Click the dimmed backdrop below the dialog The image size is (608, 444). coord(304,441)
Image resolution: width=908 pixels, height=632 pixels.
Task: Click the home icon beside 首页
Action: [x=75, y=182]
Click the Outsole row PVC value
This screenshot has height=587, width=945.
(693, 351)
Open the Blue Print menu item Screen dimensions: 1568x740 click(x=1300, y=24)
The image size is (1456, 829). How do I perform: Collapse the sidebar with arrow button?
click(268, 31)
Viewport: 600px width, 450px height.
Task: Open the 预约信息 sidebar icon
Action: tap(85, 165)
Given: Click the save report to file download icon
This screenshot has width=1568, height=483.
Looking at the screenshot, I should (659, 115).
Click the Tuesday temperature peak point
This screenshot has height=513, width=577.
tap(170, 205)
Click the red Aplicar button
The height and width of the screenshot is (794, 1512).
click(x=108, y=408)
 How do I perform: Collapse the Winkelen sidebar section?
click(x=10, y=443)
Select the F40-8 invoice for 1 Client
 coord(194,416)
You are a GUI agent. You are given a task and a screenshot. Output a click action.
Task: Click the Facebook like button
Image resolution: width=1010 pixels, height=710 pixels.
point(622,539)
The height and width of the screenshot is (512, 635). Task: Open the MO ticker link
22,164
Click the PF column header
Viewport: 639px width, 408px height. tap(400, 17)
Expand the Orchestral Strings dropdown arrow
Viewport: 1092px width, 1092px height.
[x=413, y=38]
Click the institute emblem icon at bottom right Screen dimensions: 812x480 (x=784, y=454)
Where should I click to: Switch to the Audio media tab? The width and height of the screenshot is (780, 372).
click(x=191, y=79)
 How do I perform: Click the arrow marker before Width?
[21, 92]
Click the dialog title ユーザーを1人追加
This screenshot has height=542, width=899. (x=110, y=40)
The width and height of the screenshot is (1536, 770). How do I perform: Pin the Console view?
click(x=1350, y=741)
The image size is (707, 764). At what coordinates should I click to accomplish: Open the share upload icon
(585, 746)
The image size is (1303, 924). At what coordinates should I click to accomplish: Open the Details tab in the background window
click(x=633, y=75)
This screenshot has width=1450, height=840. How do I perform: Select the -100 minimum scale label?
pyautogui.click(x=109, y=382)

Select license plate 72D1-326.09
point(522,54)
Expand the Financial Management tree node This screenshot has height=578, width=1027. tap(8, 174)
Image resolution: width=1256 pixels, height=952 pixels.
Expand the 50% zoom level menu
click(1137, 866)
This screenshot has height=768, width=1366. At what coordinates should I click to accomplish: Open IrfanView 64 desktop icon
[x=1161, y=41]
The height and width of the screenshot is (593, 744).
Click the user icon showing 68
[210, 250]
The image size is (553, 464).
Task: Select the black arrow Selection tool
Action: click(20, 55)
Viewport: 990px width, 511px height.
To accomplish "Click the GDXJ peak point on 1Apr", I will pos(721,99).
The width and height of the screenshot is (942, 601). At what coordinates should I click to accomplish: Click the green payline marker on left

* _Problem to work on_: Only a number is wanted here: how many lines of the records above include the string "dimensions"?

* _Result of the task_: 2